水も光も空気も、人の為に存在しているわけではもちろんないけれど、人の力ではどうにもならない自然の恩恵を当然のように受け、使い捨てのようにすぐに人は忘れてしまう。
それでもほんのひとときでもそれを思い出し、小さな感動を呼び起こされるようになったのは、やっぱり彪鬼と出会って感じるようになった気持ちなのかもしれないな、と栞那は思った。
「栞那、そこを動くな。待っていろ」
「えっ?何?」
突然、彪鬼は、ふっと消えるように岩から居なくなってしまった。
「どうしたんだろ」
とりあえず栞那は言われた通り、森を眺めながら大人しく待つ事にした。
見上げると沢の上空はひらけていて、日が傾き始めた色の空が見える。でもこの沢を挟み込むように生い茂る木々の中は、もう暗闇だ。
人が容易に立ち入ってはならない境界線のように、明暗を分け隔てている。ただ、ここの空気は彪鬼の香りに良く似ていて、不思議と1人でも恐怖心は湧かなかった。むしろ、別の世界に迷い込んでしまったような、現実と切り離されたような感覚を栞那は心地よく感じていた。
なかなか彪鬼が戻ってこないので栞那は退屈になり、沢を眺めてうーんと考えた後、おもむろに靴を脱ぎ、裸足になった。
「ひゃっ、冷たい!」
膝下までの深さの水は、ちょうど良く火照った体を冷やしてくれる。底の小石が痛くて心地よい。
5月に父親の所へ行った時、両親を飽きさせるほど海辺で1人いつまでも波と戯れていた。まだ泳げるほどの水温ではなかったけれど、手足に触れる水の感覚に体がうずいた。

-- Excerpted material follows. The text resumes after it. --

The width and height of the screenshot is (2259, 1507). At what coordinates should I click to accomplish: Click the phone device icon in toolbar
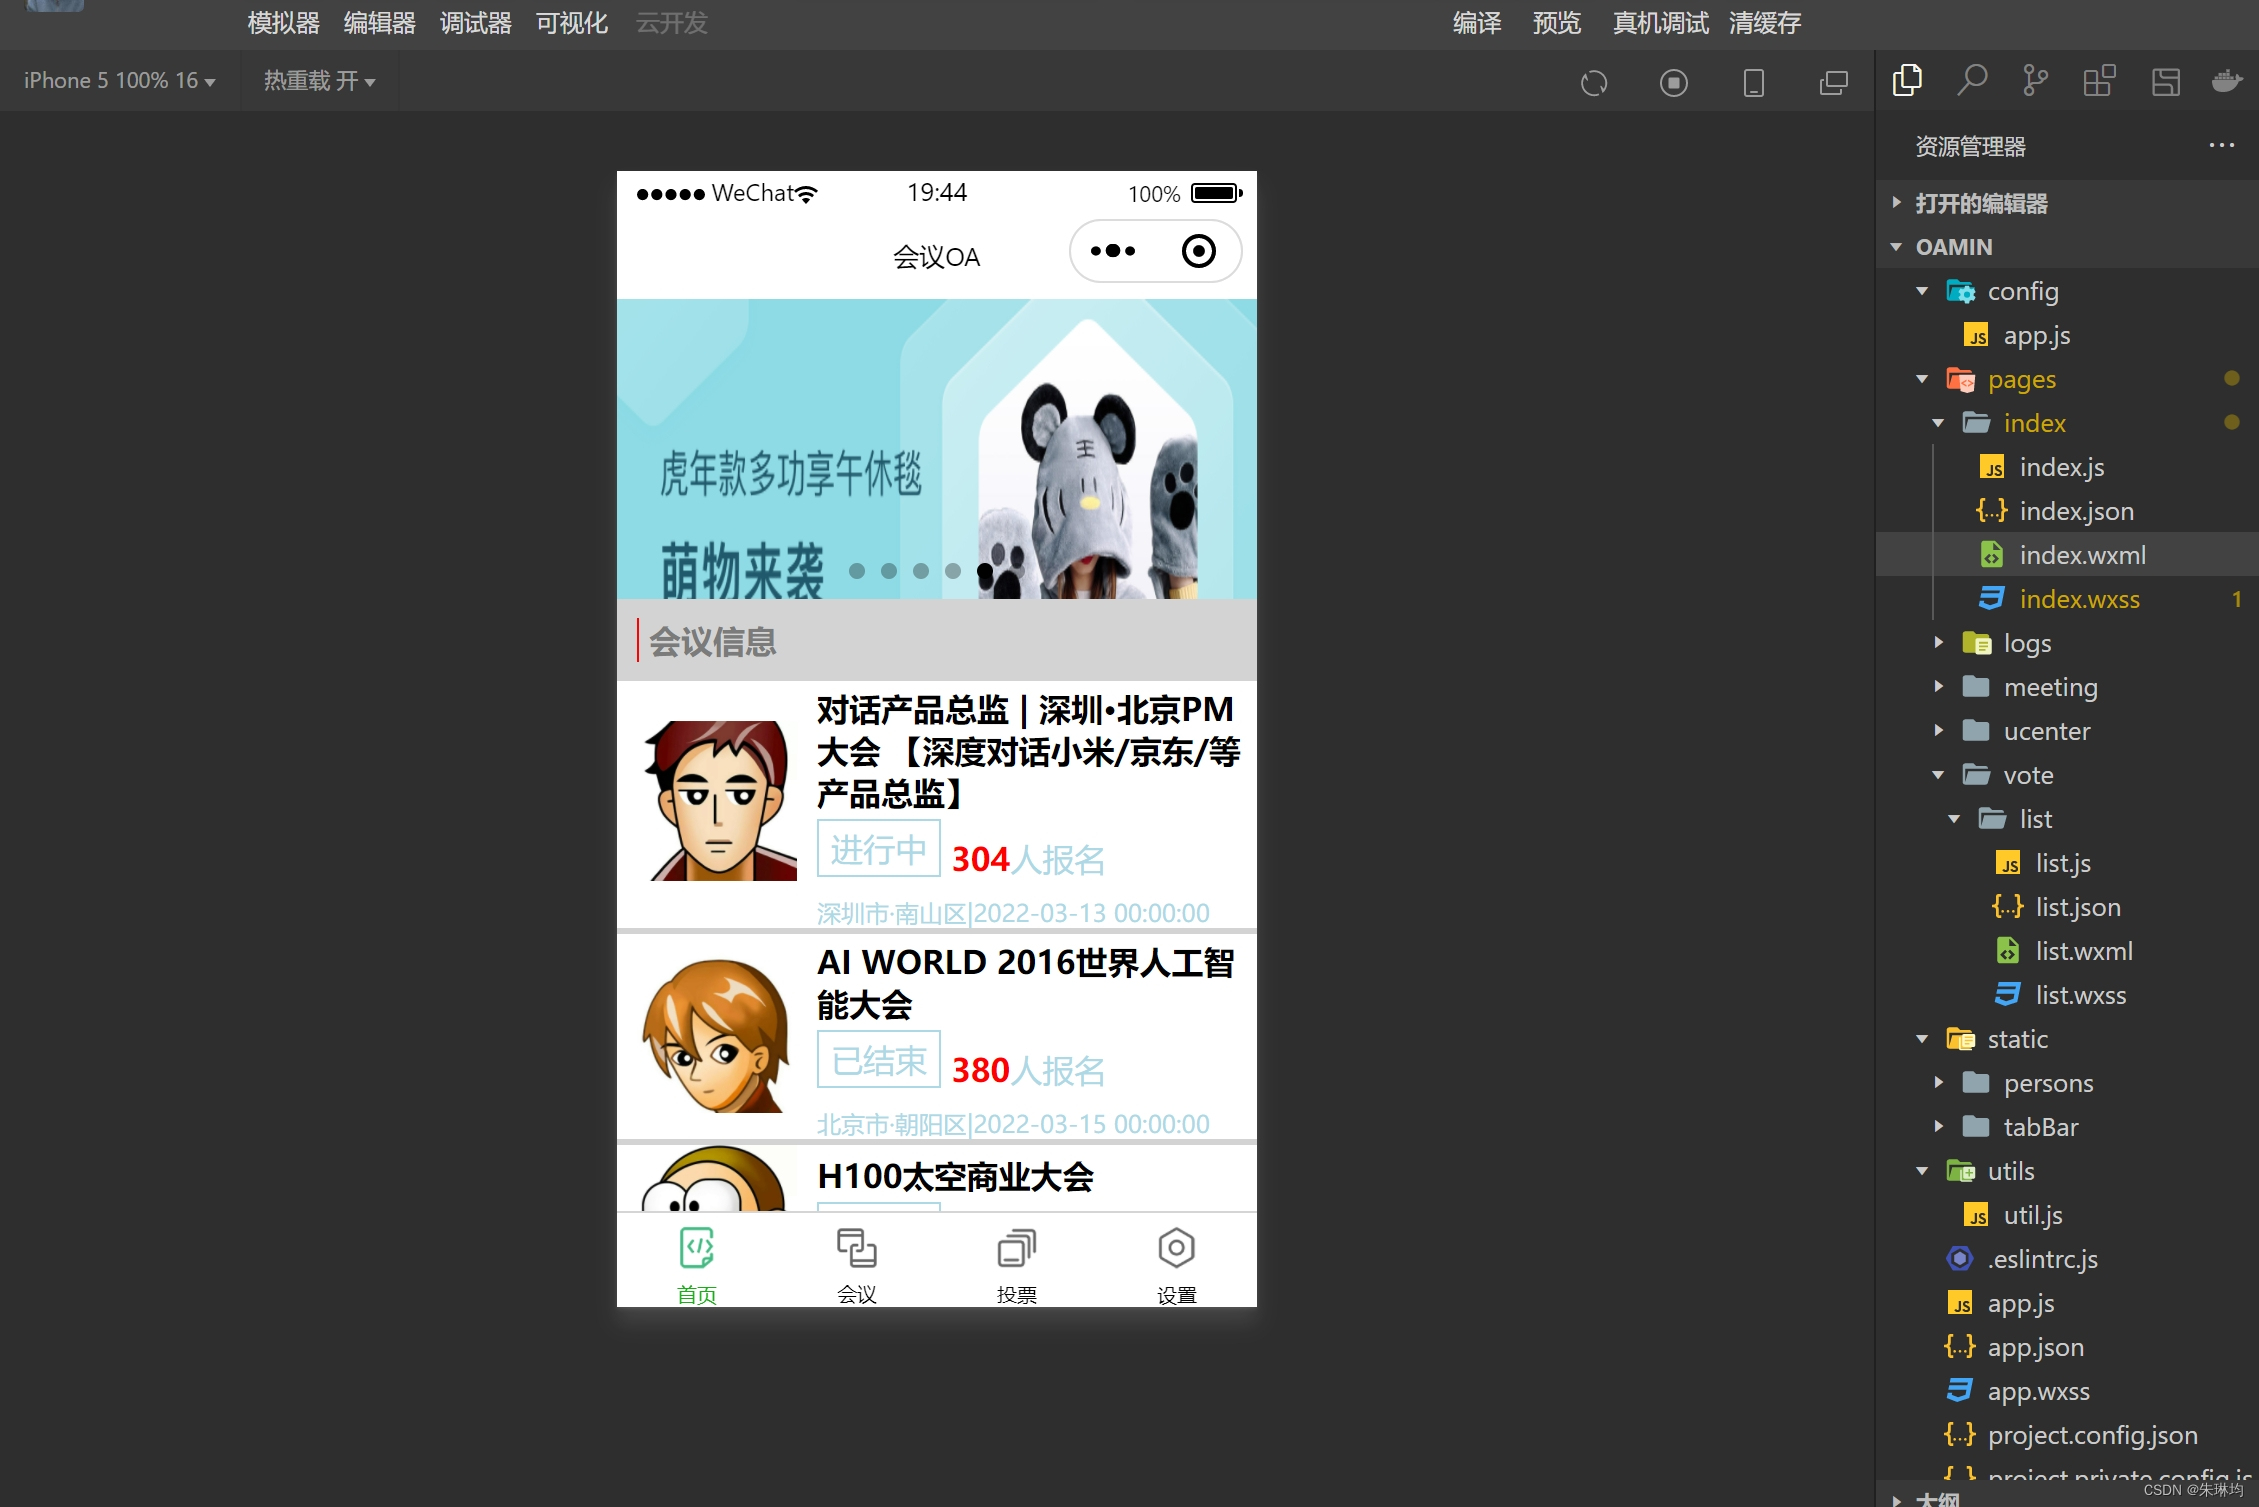[x=1753, y=83]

何度も手で波をかき分け、体に感じる温度と圧を思い出しながら、やっぱり泳ぐ事が本当は好きだったんだな、と思いながら、栞那は岩に腰かけて素足で何度も水を跳ね上げた。パシャン、と森にその音が響き渡る。
「栞那」
「あ、おかえりー。遅かったね。ね、見て、魚がいるよ!」
栞那は川底を指差した。
「あまり奥に行かないほうがいい」
「うん、どこに行ってたの?」
「喉が渇いたのだろう?」
そう言って、彪鬼は竹の筒のような入れ物を差し出した。栞那は岩から降りてそれを受け取る。
「何?飲んでいいの?」
「ああ」
ちゃぷん、と音がしたので、栞那はおそるおそる口をつけると、よく冷えた水が喉を駆け抜けていった。あまりの心地よさに呼吸を忘れて飲む。
「はあ、美味しい!この水どうしたの?」
「上の社から持ってきた」
「社って神社?勝手に飲んでバチあたらない?っていうか飲んで平気なの?」
栞那が少し渋い顔をすると、
「これは湧水だし、バチなどあたらん」
と言って、彪鬼は栞那から筒を受け取り、残りの水を飲んだ。
「あっ……」
栞那は一瞬同じ器で……と思ったけれど、彪鬼の事だからそういう事も全く気にならないのだろうな、と思いながら、豪快にごくごくと水を飲む彪鬼の様子を見つめた。
口元からこぼれた滴を拳で拭うと「あ」と目があって、栞那はドキっとする。
「すまん、全部飲んでしまった」
「え、あ、じゃあ、おかわりください……」
「わかった」
彪鬼はすぐ水を汲みにいってくれて、栞那はそれを今度は1人で飲み干した。